A justiça por vezes é confundida como a aplicação pura da lei, quando na realidade a mera aplicação dos preceitos normativos, nada mais é do que a legalidade.

O cotidiano hodierno faz entender que a aplicação da lei cabe à justiça, assim vulgarmente chamado o Poder judiciário, enquanto cabe ao cidadão meramente acompanhar aquele, fiscalizando-o para saber se o poder judiciário, por seus servidores, vem cumprindo os prazos prescritos em lei, e assim fazendo justiça embasados meramente na aplicação da norma friamente posta.

Conquanto a vida em sociedade é regida tanto por normas legais quanto por aquelas que, nas palavras de Jean-Jacques Rousseau, compõe o contrato social ao qual todos os seres humanos aderem compulsoriamente ao nascerem.

Ora, por certo o ordenamento jurídico tende a deixar uma sociedade órfã por com o passar do tempo, não mais adequar-se aos ideias para qual a norma foi criada, inexistindo inclusive os fatos que outrora foram tidos como ilegais.

Doutra banda persistem os ideais de justiça, os quais transpassam a sociedade, sendo de caráter universal e existentes ainda quando não há norma positivada, pois este liga-se mais intimamente ao indivíduo, somente nele existindo, enquanto a legalidade é exterior aquele, necessitando dele para possuir um fim, uma utilidade.

2. Das penas e da aplicação do cumprimento de sentença

Tido como ineficiente, o sistema carcerário brasileiro vem sendo considerado como sistema falido, pois por vezes fomenta uma desigualdade de tratamento entre o infrator e a vítima, gerando discrepâncias legais que chegam a ser afronta ao estado democrático de direito, pois põe a vítima com  menos assistência estatal que o próprio infrator.

Tal anomalia é vista pela população como impunidade, injustiça.
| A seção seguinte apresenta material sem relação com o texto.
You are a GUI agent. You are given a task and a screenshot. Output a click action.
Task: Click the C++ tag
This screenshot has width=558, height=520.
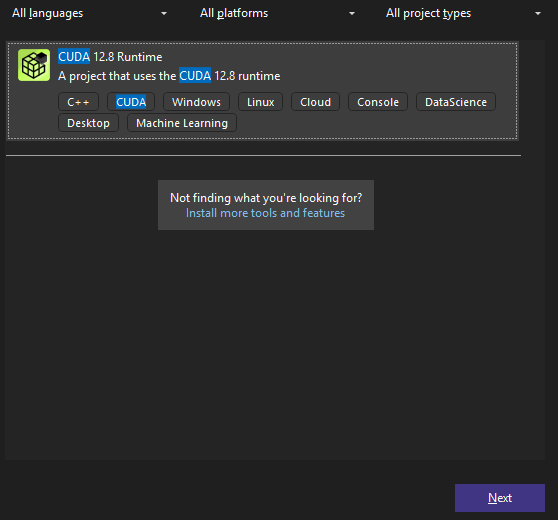78,102
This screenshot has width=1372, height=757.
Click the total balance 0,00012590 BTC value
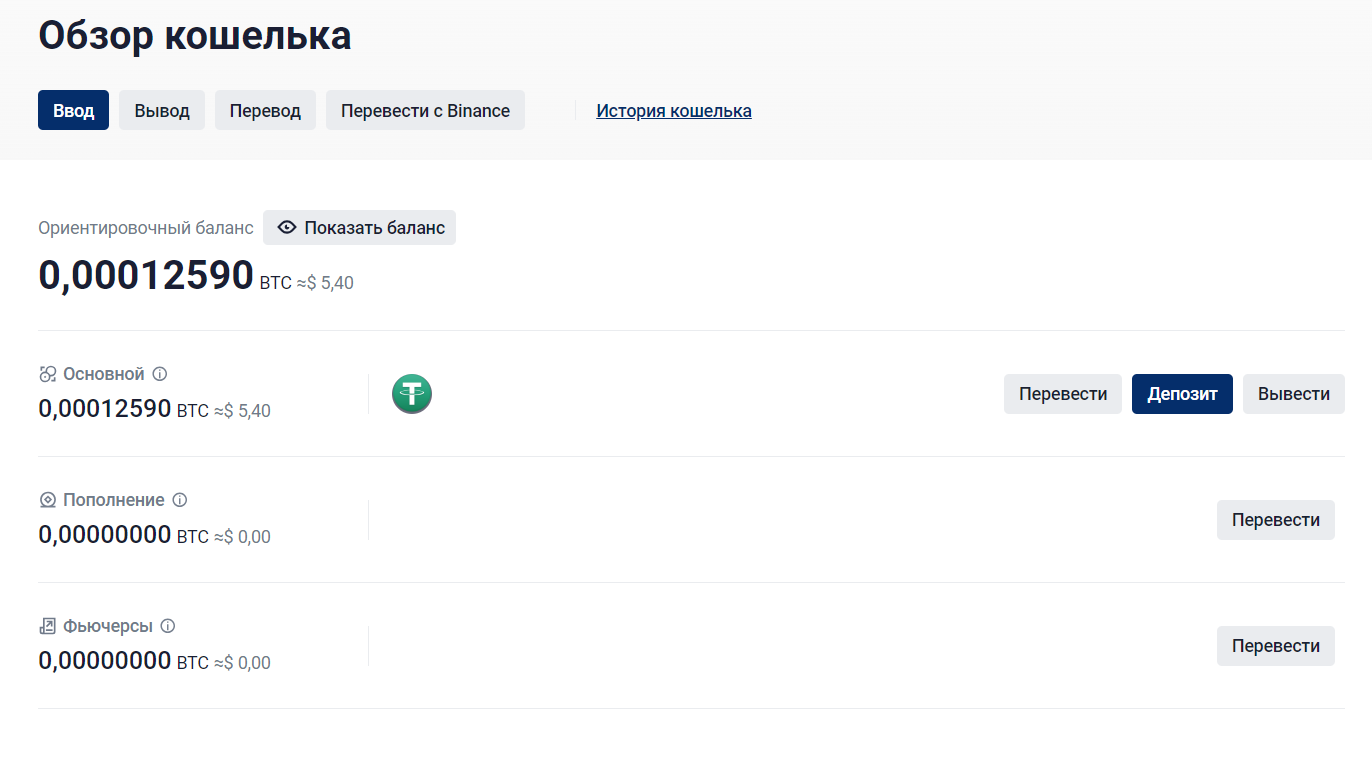[x=146, y=275]
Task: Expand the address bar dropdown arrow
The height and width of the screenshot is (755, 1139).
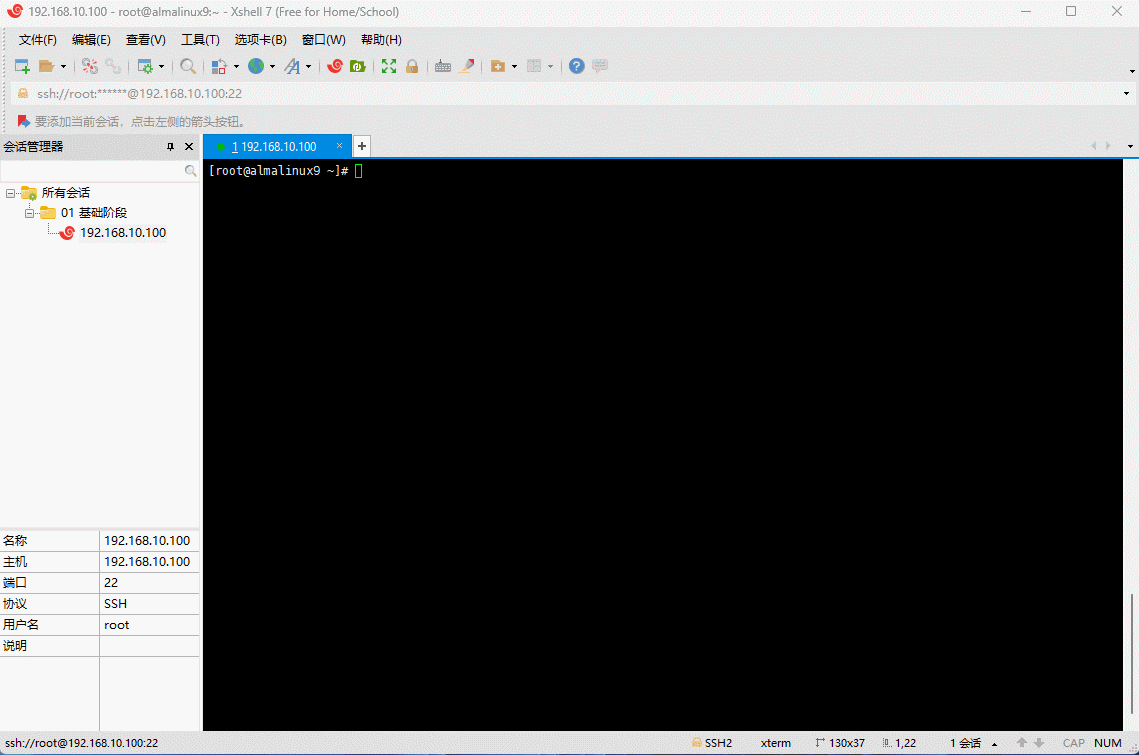Action: [1127, 94]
Aos mais legalistas é a mera e correta aplicação da norma posta. Aos humanistas, é o dever do Estado, pois cabe a este promover a salvaguarda dos direitos dos detentos, aos quais foi tolhido somente o ir e vir.

Aos juristas mais atentos, tal assistência exacerbada a população carcerária em detrimento de um tratamento público de serviços caótico, e a patente afronta aos direitos fundamentais. De nenhum modo pode ser confundida a salvaguarda legal de direitos inerentes ao ser humano, com o protecionismo, sob pena de em poucos anos, ser mais vantajoso cometer crimes do que ser um cidadão que respeita todas as normas e leis vigentes.

Nada de absurdo, somente a realidade.

2.1. Das Penas

A Pena é o poder dever do Estado para punir um infrator da norma posta, em linhas gerais é o modo de repressão, pelo poder público, à violação da ordem social normatizada.

Portanto consiste numa punição imposta pelo Estado ao transgressor de uma norma positivada, não podendo o Estado agir penalmente quando não há tipificação do ato considerado como crime por vedação do Artigo 1º do Decreto-Lei nº 2.848, de 7 de dezembro de 1940 – Código Penal, e do inciso XXXIX, do artigo 5º da Constituição Federal da República Brasileira de 1988 – CFRB/88.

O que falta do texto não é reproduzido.